Author: Gerd Isenberg
Date: 10:48:01 06/13/04
Go up one level in this thread
On June 13, 2004 at 12:32:37, milix wrote:
>UINT32 WalterFaxonsMagicBitscan(BitBoard &bb)
>{
> BitBoard t64;
> UINT32 t32;
> t64 = bb - 1;
> bb &= t64; // omit this line to retain current LSB
> t64 ^= bb;
> t32 = (UINT32)t64 ^ (UINT32)(t64 >> 32);
> t32 ^= LSB_64_magic;
> t32 += t32 >> 16;
> t32 -= t32 >> 8;
> return LSB_64_table [LSB_64_adj + t32];
>}
>
>// omit this line to retain current LSB
>is this really correct? If we omit this line we have to change the next line to
>t64 ^= (bb & t64);
Yes, you are correct.
But rather than an additional "and" one may modify the table a bit ;-)
The idea is to get a trailing one sequence behind the lsb.

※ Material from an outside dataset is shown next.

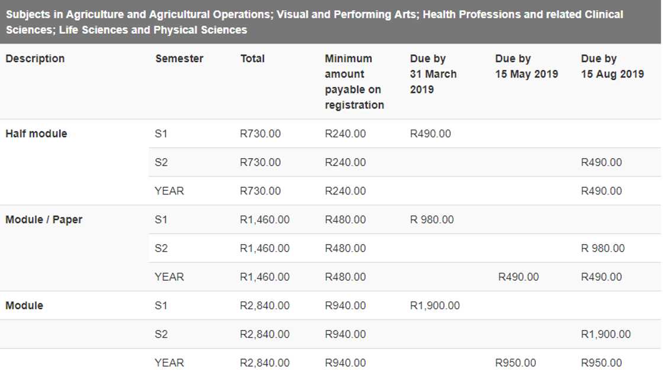Screen dimensions: 663x391
Task: Select R950.00 under Due by 15 Aug
Action: (601, 363)
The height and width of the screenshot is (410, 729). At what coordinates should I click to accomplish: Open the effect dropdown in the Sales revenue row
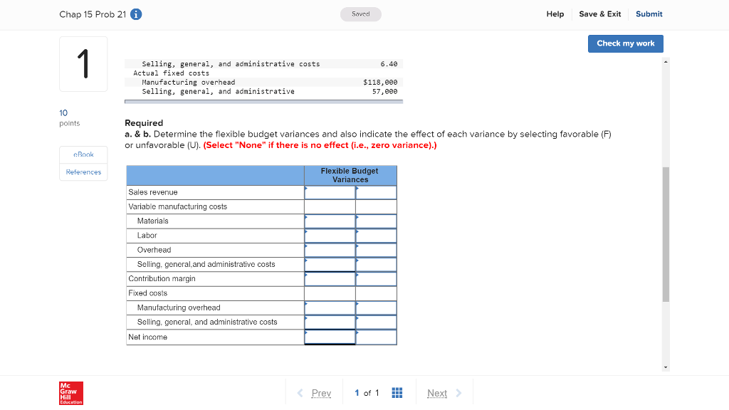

By ommiting the reset line the trailing sequence includes the lsb:
bb = 0010 0100
bb-1 => t64 = 0010 0011
bb & t64 => bb = 0010 0000 lsb reset
t64 ^= bb = 0000 0011 ==> lsb-1
otherwise
bb = 0010 0100
bb-1 => t64 = 0010 0011
t64 ^= bb = 0000 0111 ==> 2*lsb-1
During postedit i deleted a BYTE cast further down.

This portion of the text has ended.